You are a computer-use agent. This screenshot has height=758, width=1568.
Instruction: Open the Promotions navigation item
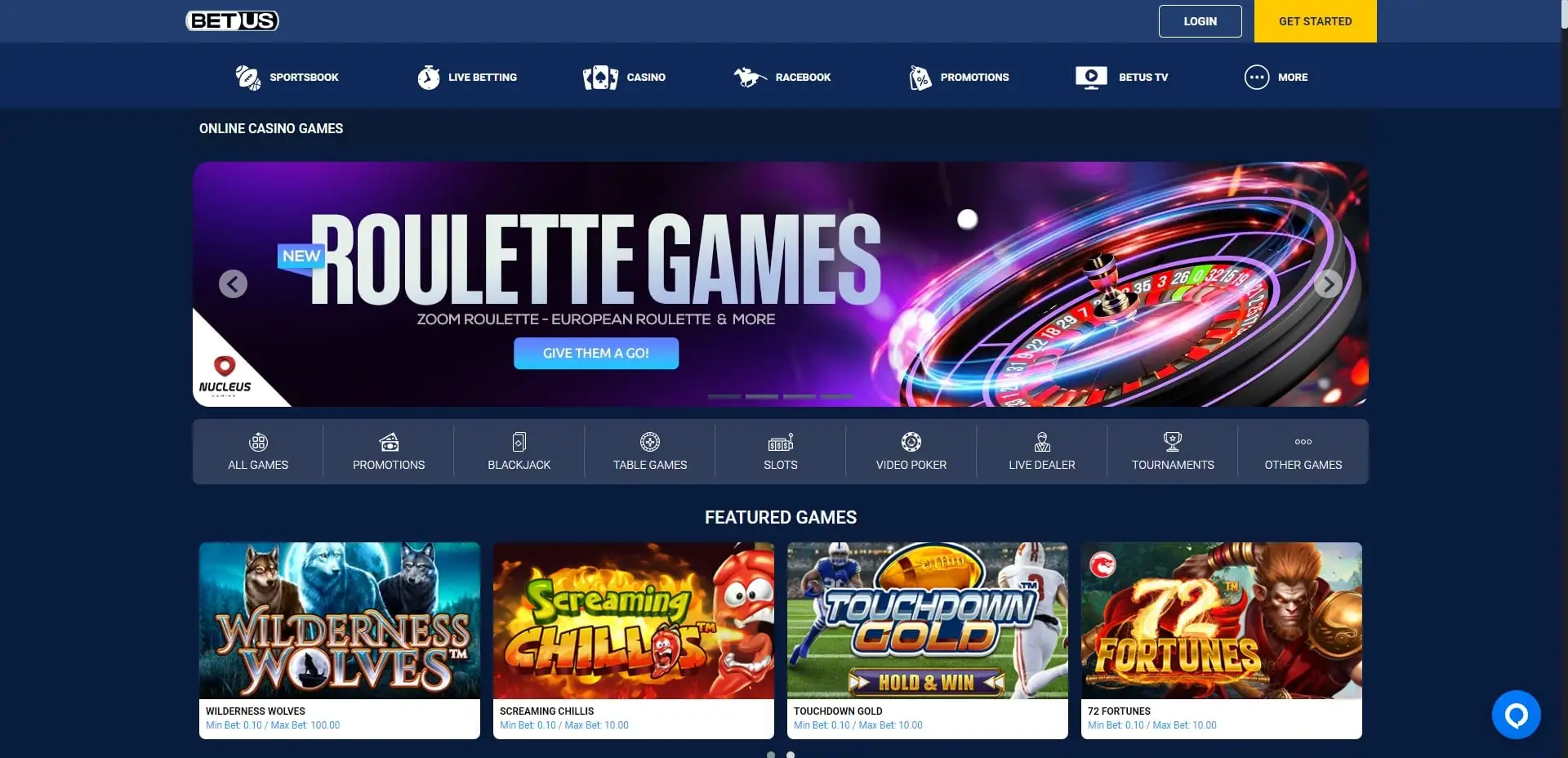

◆ ◆ ◆ ◆ ◆

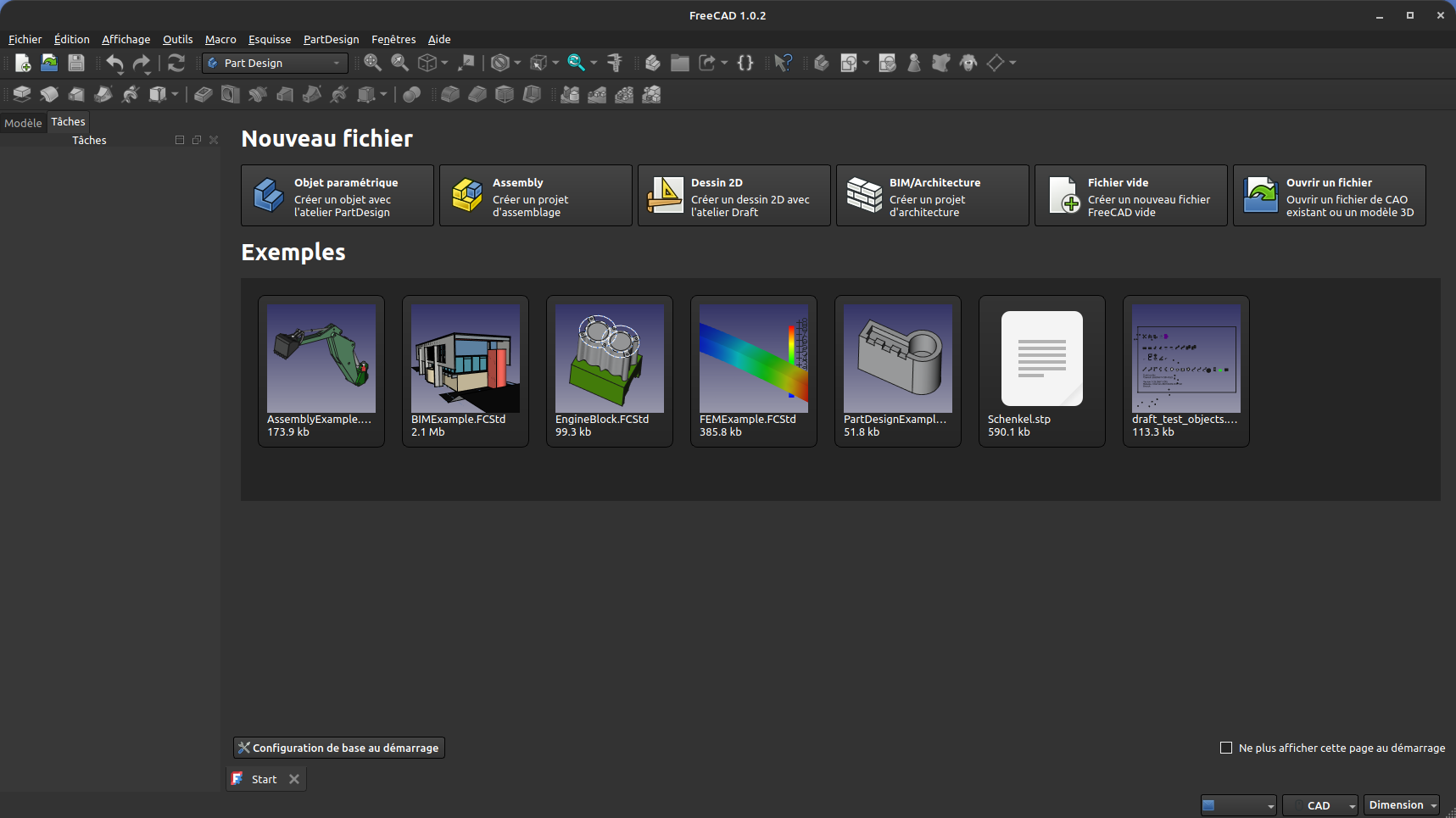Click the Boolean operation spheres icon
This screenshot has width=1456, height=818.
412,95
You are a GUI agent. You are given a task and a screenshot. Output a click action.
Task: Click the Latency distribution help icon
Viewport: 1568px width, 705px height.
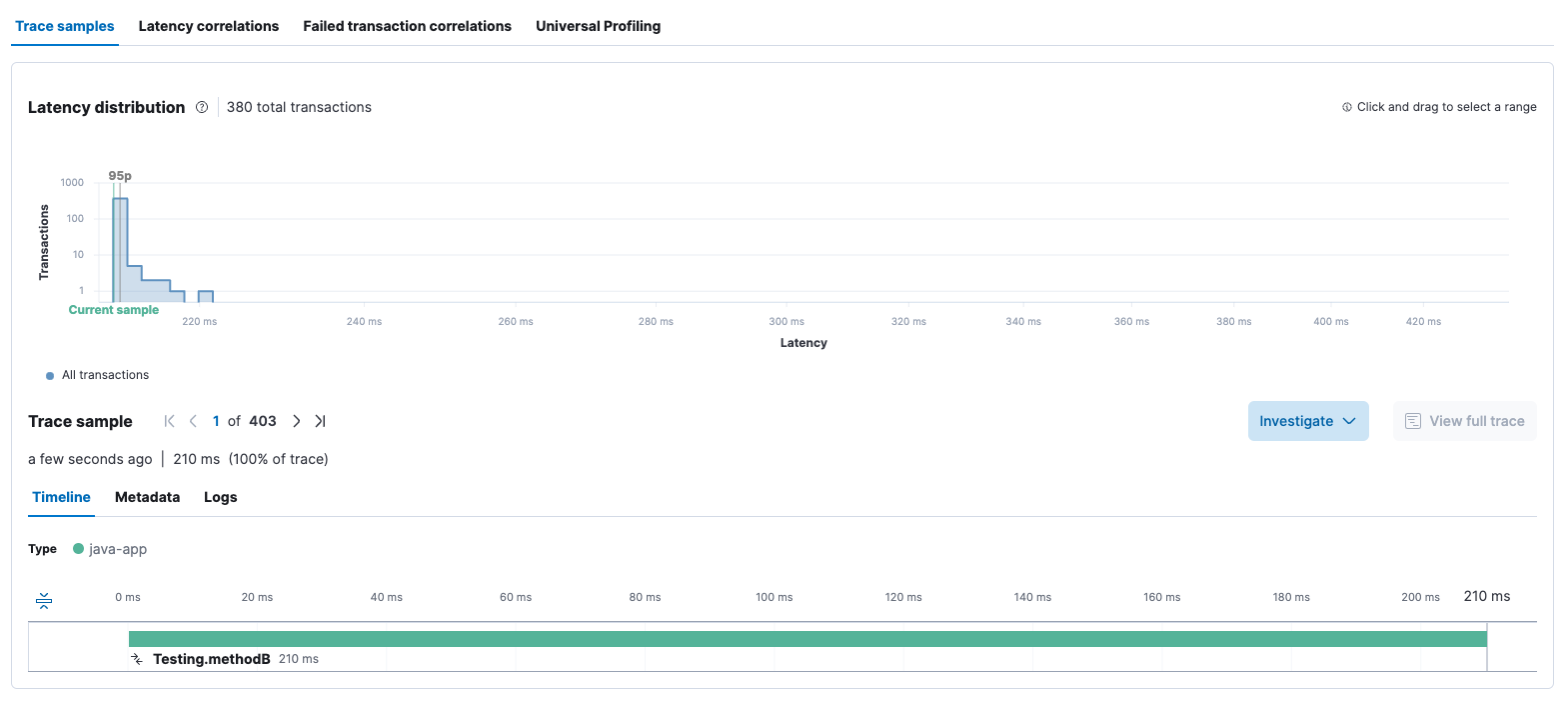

◆ ◆ ◆ ◆ ◆

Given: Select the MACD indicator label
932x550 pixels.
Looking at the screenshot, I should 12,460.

◆ ◆ ◆ ◆ ◆

**TASK PROMPT**
Write out the lines above verbatim, from the line containing "Click the Boolean operation spheres icon" up to and including the line containing "Viewport: 1568px width, 705px height.", omitting the pictures from your answer.

**WRITTEN RESPONSE**
Click the Boolean operation spheres icon
This screenshot has width=1456, height=818.
412,95
You are a GUI agent. You are given a task and a screenshot. Output a click action.
Task: Click the Latency distribution help icon
Viewport: 1568px width, 705px height.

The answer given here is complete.